There is good reason for that. In that symbolism is embodied--or we hope will be embodied--all that we wish for our country and all that we believe that it should stand for. In the flag and the emblems there is contained the shorthand of why we want our country to flourish. It seems to me that that should be as true of the United Kingdom as it is of India, South Africa or France. I sometimes wonder whether nowadays we have reached a condition in which all of us are browbeaten into being ashamed of being British when we have perhaps rather more to be proud of in our history and traditions than most other countries. The Committee may consider that a chauvinistic view, but it is one that I hold.
So long as the Province of Northern Ireland is part of the United Kingdom it seems to me to be entirely right that the institutions of Northern Ireland should reflect that fact. We should not be ashamed of that, particularly when we are talking about the emblems of the RUC, or of the police force that may or may not succeed it. The emblems that have been so important to the RUC as it has nobly discharged its duties, particularly over the past 30 years, encapsulate not just the symbols of what has come to be thought of as the dominating tribe in the Province but also, as my noble friend Lord Glentoran has said, symbols of Irishness itself. Surely it is sensible for us to think carefully before throwing away our history.
It is interesting to note that since 1997 it has been clearly implied, particularly by certain Members of this Government--although, I am sure, not by the noble and learned Lord--that history began in May 1997 and that we should begin to be ashamed of, and forget, what happened before that. I believe that one of the more recent Members of this Chamber chaired a commission which rather clearly implied that, although he was careful to deny it under questioning. It is interesting to note that while this process has been going on, the public's interest in history seems rather paradoxically to have increased. People are perhaps beginning to understand that history and our past are at least as important as anything else to our understanding of the present and future. There again it seems to me that there is an additional reason for our being careful before we idly throw away emblems which encapsulate a great deal of which we should be proud and which make an enormous difference to our perception of ourselves, our esteem of ourselves and the polity in which we live.
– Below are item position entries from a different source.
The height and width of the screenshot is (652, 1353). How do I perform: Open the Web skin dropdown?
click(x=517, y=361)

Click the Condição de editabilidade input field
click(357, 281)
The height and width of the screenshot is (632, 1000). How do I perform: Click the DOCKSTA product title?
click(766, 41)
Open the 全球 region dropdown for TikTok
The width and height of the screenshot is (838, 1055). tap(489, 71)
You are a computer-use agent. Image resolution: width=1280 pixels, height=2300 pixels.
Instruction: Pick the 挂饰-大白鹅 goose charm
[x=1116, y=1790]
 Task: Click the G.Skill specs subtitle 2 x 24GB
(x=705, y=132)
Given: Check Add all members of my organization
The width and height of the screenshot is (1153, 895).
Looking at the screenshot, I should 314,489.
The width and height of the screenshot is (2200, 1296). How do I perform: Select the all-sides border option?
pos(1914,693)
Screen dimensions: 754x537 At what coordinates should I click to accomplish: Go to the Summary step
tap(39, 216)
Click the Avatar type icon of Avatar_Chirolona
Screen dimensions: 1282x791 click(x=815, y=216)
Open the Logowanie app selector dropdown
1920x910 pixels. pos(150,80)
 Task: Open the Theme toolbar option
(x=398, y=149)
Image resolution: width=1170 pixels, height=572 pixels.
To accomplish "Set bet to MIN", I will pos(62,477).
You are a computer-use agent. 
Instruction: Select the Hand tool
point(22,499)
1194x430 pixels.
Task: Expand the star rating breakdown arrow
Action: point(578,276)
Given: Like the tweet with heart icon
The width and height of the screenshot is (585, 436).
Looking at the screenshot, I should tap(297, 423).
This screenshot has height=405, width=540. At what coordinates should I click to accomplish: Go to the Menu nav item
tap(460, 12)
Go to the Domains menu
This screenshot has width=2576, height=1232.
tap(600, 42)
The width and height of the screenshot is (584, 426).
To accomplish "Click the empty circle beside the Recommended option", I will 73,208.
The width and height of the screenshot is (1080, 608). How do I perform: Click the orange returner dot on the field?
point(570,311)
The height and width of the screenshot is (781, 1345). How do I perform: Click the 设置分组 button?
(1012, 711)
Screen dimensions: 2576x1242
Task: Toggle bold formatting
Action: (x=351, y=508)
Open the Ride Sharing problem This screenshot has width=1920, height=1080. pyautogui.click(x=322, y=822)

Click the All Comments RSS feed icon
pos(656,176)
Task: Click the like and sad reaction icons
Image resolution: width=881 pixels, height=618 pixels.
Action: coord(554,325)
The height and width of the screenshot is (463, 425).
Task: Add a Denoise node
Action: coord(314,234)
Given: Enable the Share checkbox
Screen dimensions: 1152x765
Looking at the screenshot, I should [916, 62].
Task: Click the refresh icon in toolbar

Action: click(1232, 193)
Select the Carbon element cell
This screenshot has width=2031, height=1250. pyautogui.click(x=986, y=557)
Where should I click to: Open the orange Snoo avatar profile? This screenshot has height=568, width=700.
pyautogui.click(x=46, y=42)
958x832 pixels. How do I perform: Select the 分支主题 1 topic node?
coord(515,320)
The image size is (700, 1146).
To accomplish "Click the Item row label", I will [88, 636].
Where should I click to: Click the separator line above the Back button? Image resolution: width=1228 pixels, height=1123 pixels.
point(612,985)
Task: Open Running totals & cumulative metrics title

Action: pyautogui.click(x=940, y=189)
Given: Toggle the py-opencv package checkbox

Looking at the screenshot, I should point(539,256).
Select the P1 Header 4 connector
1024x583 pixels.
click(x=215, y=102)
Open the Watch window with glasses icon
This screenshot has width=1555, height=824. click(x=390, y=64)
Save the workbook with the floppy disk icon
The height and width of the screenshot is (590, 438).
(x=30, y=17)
That is perhaps rather a blindingly obvious analysis, but there is another point which I believe makes it particularly important in the Province. I was never a soldier but I am perhaps one of the few people of mine and a younger generation who has been shot at and bombed. I have noticed that that rather unpleasant experience tends to concentrate the mind and to produce rather different assumptions among those who experience such dreadful events than among those who merely watch them at the movies. I notice that for soldiers, or people who are in the front line even if they are not soldiers but who are effectively policing a difficult situation, emblems and the traditions of the forces in which they serve become increasingly important. In my limited experience of such things--many Members of this Chamber have far greater experience than I of this kind of thing--it seems that these matters loom large in maintaining the esprit de corps, the traditions and the good behaviour of the bodies concerned, whether it be a regiment, a band of guerrillas or a police force.
Therefore, it seems to me that we may be asking rather more than the Government perhaps think if we remove the emblem of the RUC and expect the new police force to start afresh with traditions which emphatically will be very much the same as those which are embodied in the cap badge and the aspirations of those who wear it at the moment. I hope, therefore, that for those reasons the Government will think carefully before refusing to accept my noble friend's amendment, or at least a version of it.
I also hope that they will take into consideration one further point of which my noble friend, with his great experience of the Province, quite rightly made great play in his remarks. We are aware how delicate the peace process is and how delicately poised it is at the moment. I sense among the majority side in the Province at the moment a growing feeling that the Government perhaps do not realise to what extent they will depend on their good will if we are to pursue this process to its conclusion. One of the things the Government could certainly do to show that they at least hold the Protestant/Unionist tradition--indeed, as we know, there are many Catholic Unionists in the Province, although that is something many of us are prone to forget--on a par with the nationalist tradition is to look sympathetically at my noble friend's amendment. I suspect that that would make more difference than perhaps the noble and learned Lord might think to the prospects of Mr David Trimble this coming Saturday.